▸ TASK STATEMENT
Needed from the data below: every line from the one with "Open the settings.js script link" up to and including the one with "Task: Open the ALLData", repeated exactly and with nothing else.

[Stored items]
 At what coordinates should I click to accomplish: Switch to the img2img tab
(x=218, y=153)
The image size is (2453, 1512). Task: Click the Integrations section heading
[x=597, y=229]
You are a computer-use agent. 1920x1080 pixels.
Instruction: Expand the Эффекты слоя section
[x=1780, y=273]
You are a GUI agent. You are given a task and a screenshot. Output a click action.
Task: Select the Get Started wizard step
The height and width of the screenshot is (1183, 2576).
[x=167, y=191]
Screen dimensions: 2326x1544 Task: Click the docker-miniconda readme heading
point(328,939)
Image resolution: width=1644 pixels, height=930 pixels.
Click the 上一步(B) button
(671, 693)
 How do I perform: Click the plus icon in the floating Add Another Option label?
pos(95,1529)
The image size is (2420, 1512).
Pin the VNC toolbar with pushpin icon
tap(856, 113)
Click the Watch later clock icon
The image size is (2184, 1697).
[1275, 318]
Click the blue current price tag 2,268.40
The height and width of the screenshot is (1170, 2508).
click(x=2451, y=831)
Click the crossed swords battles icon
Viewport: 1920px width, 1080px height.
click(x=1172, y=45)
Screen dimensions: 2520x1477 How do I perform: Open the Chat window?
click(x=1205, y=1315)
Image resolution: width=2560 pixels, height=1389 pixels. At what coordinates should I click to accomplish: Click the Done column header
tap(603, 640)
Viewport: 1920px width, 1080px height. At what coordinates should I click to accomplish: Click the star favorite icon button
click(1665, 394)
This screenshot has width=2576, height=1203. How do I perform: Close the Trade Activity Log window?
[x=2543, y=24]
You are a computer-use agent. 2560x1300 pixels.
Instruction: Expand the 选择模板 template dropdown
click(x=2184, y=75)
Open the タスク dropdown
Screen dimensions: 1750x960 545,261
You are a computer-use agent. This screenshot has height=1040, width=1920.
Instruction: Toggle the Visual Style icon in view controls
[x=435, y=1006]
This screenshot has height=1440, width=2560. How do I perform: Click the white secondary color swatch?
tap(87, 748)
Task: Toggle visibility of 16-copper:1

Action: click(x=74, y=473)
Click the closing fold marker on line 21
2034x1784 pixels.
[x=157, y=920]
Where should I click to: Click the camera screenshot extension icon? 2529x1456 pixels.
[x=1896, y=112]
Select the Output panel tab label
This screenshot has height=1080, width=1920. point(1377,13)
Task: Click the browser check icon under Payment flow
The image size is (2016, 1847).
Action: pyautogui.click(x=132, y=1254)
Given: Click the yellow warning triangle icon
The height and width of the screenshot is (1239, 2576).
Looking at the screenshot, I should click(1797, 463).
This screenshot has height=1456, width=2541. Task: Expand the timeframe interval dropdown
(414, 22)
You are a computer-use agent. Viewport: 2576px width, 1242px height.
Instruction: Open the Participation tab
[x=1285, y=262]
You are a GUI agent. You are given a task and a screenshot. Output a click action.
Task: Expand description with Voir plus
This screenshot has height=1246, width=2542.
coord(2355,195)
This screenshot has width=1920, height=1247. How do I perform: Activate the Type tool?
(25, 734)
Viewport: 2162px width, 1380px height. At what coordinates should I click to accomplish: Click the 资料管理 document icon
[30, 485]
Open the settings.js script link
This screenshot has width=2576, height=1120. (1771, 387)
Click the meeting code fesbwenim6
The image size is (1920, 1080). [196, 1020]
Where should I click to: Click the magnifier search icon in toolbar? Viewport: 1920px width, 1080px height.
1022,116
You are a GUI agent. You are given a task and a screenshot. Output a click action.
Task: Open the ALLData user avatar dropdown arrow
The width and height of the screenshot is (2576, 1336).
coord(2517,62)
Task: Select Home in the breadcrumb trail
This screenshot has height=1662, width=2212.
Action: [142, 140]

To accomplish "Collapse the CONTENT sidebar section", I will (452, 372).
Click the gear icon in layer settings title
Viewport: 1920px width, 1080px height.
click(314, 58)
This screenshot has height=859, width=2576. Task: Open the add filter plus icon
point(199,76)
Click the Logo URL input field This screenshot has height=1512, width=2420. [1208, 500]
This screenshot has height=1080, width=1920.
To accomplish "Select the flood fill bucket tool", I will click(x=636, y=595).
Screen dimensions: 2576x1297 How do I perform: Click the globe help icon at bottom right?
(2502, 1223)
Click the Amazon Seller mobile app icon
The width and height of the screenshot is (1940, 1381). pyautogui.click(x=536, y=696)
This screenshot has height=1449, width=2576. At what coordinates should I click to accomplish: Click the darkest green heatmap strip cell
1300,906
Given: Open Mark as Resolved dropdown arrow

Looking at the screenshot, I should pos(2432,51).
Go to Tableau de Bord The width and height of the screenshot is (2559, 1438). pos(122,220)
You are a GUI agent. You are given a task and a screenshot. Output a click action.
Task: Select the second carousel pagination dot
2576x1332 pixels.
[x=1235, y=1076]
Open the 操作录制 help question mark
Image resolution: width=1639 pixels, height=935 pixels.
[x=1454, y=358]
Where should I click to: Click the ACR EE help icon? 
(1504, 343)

▸ ANSWER
Open the settings.js script link
This screenshot has width=2576, height=1120. (1771, 387)
Click the meeting code fesbwenim6
The image size is (1920, 1080). [196, 1020]
Where should I click to: Click the magnifier search icon in toolbar? Viewport: 1920px width, 1080px height.
1022,116
You are a GUI agent. You are given a task and a screenshot. Output a click action.
Task: Open the ALLData user avatar dropdown arrow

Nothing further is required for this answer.